Il che però non trattenne Obama dal proseguire con l’operazione Giochi Olimpici. Secondo una fonte riservata dell’NSA, Stuxnet faceva parte di una missione più ampia, Nitro Zeus, volta a destabilizzare non solo il programma nucleare ma anche i sistemi di comunicazione, le difese aeree e la rete elettrica dell’Iran. “Stati Uniti e Israele si erano infiltrati in maniera massiccia in molte infrastrutture critiche iraniane e si tenevano pronti a ogni evenienza”, continua Frediani. “Si tratta di uno scenario che non è poi così atipico, anzi, è molto probabile che sia tutt’ora in corso una sorta di guerra di posizione fra nazioni, che si intrufolano nei sistemi di altri paesi i quali a loro volta fanno altrettanto, pronti a intervenire”.
Un contesto nel quale Stuxnet ha giocato un ruolo importante; la sua diffusione selvaggia al di fuori di Natanz ha infatti messo in allarme i produttori di antivirus e il worm è diventato di dominio pubblico. Il che da un lato ha consentito le indagini informatiche e giornalistiche che hanno gettato luce su Giochi Olimpici e Nitro Zeus.

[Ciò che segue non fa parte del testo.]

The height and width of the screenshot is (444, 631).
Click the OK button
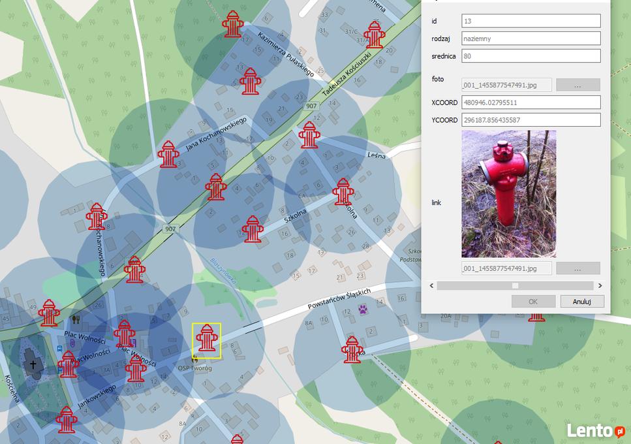point(533,302)
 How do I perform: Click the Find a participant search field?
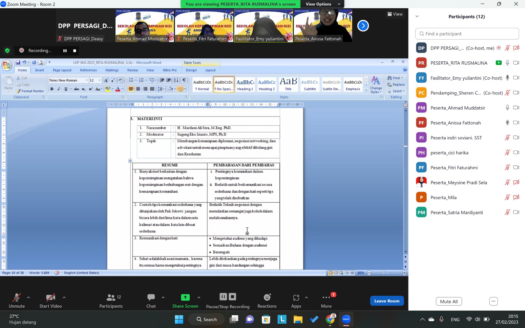tap(467, 34)
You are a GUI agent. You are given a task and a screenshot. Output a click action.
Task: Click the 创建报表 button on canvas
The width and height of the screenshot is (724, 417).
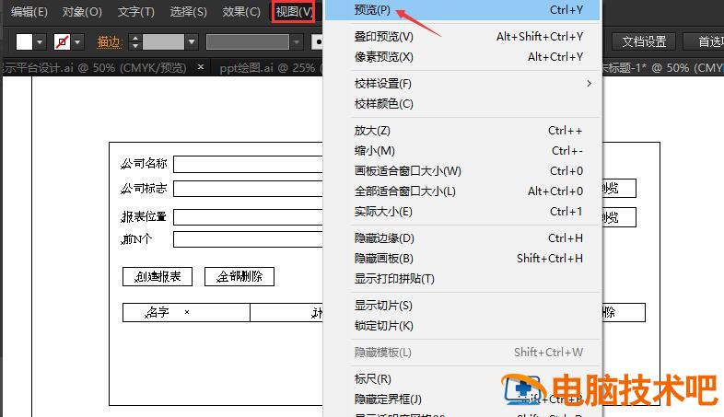click(x=158, y=276)
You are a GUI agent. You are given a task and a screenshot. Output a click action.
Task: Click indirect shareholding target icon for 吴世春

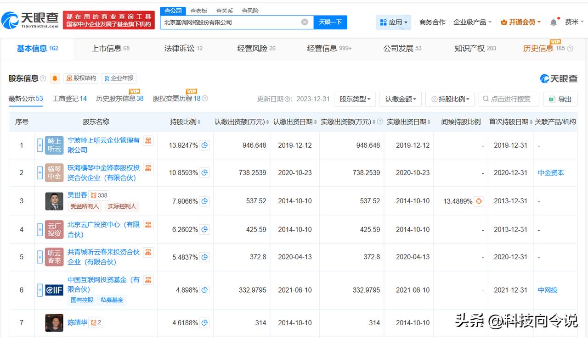[x=479, y=201]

E dall’altro ha reso disponibile a tutti il codice di Stuxnet, dando nuovi spunti agli sviluppatori di cyberarmi.
“Quando emergono questi grandi casi, noi vediamo solo la punta dell’iceberg”, prosegue Frediani, “ma dietro ogni operazione c’è un lavoro di preparazione molto lungo, pianificato da parecchio tempo”. Dietro questo lavoro ci possono essere gruppi statali, parastatali o addirittura di mercenari al servizio di qualche nazione, ma tutti sono accomunati da una cosa: “si muovono in maniera silenziosa e continua, non a caso le loro azioni vengono chiamate advanced persistent threat. Una volta dentro a un sistema, passare dallo spionaggio classico al vero e proprio cybersabotaggio, come nel caso di Natanz, è ormai una semplice questione di upgrade di un software”.